[PAGE TEXT]
If you can measure it and read it on a schedule, the loop can optimize it.

Closing the data loop when there's no API

This is the part almost everyone gets stuck on. The loop needs to *read the result*, and plenty of platforms — course platforms, community tools, internal dashboards — have no API. The loop dies there for most people.

The fix is browser automation on a schedule. The agent logs in, navigates to the dashboard, scrapes the number, and writes it to Notion or Sheets, which the optimizer then reads to generate the next variant.

A few hard-won details:

Enable keep-awake so the machine doesn't sleep through a scheduled run. Build in slack with multiple daily attempts; failed runs auto-retry when the laptop reopens.
Cookie-based scraping skips the browser agent entirely. For some sites you can grab a session cookie and run a recurring job that fires on laptop-open — no live browser automation needed.
Store keys as env vars, not in chat. Tell the agent to list the key as an environment variable and paste it after the fact if you're sensitive about secrets in conversation history. (More on locking this down in AI agent security.)

As the people running these loops put it: APIs are not going to stop us. No API means the agent does the browser task and dumps the data where the optimizer can read it.
[/PAGE TEXT]
AIM OF THE TASK:
Reproduce word for word the stretch of the text about closing the data loop without an API from "A few hard-won" through "browser automation needed.".
[GIVEN RECORDS]
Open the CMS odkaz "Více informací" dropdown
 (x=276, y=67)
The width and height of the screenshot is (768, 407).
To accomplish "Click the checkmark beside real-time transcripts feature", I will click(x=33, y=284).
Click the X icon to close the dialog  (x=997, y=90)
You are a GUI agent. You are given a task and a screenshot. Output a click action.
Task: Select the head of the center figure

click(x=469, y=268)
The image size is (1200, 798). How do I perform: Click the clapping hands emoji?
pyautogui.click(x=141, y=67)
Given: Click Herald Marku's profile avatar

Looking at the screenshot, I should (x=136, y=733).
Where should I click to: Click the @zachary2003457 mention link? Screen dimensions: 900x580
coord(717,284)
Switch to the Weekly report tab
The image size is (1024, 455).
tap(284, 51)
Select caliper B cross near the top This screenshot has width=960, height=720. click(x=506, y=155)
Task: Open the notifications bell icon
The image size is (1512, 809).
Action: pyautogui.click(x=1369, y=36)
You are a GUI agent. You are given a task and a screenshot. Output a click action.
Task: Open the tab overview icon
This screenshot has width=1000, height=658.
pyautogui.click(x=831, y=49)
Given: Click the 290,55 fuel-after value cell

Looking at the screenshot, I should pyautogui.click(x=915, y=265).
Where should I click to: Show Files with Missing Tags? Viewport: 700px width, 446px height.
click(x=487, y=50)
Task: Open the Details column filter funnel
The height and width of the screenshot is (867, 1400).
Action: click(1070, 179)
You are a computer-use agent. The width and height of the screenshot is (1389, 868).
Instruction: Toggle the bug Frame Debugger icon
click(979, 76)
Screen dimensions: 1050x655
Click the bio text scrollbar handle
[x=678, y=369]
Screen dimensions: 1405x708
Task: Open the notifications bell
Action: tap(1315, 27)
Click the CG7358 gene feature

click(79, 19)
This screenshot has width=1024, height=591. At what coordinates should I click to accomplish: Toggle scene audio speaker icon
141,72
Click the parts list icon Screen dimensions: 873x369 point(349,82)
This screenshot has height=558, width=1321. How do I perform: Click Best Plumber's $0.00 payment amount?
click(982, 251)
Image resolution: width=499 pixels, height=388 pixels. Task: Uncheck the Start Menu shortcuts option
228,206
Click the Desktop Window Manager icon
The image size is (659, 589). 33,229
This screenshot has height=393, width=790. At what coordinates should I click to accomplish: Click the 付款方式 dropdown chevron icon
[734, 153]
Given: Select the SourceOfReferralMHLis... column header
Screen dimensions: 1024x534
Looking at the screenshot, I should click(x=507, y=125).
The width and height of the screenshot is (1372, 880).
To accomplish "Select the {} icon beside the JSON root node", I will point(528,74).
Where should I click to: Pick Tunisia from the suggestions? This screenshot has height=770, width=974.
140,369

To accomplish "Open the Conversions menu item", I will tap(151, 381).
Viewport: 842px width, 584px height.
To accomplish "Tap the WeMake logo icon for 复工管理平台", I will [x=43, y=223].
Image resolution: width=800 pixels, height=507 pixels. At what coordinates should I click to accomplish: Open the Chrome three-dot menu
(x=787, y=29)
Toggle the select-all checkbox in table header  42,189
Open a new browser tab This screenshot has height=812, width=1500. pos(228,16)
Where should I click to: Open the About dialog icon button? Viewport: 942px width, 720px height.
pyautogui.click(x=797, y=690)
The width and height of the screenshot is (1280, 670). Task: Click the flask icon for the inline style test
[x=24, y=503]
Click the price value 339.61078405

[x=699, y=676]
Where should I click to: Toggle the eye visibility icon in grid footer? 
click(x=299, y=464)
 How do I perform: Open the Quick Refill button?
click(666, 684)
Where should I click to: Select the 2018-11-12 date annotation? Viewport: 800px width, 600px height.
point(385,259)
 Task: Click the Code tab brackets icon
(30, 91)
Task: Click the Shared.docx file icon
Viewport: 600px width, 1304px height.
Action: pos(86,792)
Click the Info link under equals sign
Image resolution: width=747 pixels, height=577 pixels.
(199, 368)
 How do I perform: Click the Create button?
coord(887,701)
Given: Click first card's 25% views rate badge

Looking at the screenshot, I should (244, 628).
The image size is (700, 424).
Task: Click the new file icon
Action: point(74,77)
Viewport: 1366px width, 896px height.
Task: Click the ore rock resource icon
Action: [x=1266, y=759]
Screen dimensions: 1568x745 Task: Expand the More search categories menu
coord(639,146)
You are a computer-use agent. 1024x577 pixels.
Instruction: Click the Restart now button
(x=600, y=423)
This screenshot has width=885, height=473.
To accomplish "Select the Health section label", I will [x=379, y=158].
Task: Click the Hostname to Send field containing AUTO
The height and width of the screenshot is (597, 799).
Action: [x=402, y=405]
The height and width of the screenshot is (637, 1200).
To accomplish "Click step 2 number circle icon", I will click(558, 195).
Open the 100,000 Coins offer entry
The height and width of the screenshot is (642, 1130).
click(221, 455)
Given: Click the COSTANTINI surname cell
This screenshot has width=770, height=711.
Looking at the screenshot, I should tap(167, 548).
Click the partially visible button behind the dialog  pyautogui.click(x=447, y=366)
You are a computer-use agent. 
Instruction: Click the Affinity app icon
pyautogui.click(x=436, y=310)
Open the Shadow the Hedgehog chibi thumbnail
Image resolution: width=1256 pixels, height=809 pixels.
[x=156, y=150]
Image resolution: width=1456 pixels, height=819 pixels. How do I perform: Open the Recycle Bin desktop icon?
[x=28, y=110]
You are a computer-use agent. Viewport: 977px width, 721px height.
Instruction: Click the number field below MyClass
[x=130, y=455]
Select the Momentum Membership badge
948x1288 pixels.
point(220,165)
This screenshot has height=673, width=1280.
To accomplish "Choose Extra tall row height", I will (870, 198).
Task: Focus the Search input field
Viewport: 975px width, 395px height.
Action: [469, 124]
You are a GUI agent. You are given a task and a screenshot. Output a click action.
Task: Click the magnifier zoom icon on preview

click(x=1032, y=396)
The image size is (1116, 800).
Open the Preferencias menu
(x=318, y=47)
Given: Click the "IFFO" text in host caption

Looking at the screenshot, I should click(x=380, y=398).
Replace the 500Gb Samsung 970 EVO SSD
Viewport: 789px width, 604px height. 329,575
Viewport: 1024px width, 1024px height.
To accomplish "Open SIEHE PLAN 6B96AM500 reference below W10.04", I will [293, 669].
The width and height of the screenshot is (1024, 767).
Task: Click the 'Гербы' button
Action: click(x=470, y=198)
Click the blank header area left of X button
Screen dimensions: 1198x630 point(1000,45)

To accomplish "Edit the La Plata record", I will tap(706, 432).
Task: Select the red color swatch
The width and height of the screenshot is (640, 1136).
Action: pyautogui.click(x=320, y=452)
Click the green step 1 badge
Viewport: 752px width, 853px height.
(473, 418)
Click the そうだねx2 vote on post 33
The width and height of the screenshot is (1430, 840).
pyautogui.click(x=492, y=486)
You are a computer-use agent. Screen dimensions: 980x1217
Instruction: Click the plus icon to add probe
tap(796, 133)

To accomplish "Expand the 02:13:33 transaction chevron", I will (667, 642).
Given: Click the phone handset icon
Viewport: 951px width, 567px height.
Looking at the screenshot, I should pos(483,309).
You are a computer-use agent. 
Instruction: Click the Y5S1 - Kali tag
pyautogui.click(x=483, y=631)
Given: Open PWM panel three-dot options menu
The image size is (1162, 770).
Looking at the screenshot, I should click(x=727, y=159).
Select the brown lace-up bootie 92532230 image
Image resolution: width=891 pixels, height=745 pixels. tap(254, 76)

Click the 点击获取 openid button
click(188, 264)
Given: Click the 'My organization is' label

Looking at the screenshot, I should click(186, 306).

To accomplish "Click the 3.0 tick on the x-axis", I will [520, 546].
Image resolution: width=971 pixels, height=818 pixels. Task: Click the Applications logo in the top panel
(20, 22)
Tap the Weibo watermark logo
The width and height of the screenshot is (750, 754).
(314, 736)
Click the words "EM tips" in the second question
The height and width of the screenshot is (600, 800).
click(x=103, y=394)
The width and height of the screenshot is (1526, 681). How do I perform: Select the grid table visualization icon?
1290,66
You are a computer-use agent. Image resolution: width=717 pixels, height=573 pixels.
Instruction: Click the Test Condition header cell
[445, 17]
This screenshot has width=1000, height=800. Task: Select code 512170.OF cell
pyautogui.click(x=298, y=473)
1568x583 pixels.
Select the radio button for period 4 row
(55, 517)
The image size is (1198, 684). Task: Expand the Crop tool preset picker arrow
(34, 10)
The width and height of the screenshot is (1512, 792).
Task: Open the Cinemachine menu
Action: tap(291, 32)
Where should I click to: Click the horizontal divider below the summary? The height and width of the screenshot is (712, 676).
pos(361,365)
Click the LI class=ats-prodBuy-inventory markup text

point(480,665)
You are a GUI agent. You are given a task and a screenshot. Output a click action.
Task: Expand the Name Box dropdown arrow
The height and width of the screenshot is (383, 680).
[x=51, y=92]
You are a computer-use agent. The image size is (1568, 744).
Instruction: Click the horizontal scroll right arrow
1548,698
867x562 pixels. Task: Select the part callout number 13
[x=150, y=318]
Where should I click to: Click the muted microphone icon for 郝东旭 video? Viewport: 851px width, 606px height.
[/GIVEN RECORDS]
EXPECTED ANSWER:
A few hard-won details:

Enable keep-awake so the machine doesn't sleep through a scheduled run. Build in slack with multiple daily attempts; failed runs auto-retry when the laptop reopens.
Cookie-based scraping skips the browser agent entirely. For some sites you can grab a session cookie and run a recurring job that fires on laptop-open — no live browser automation needed.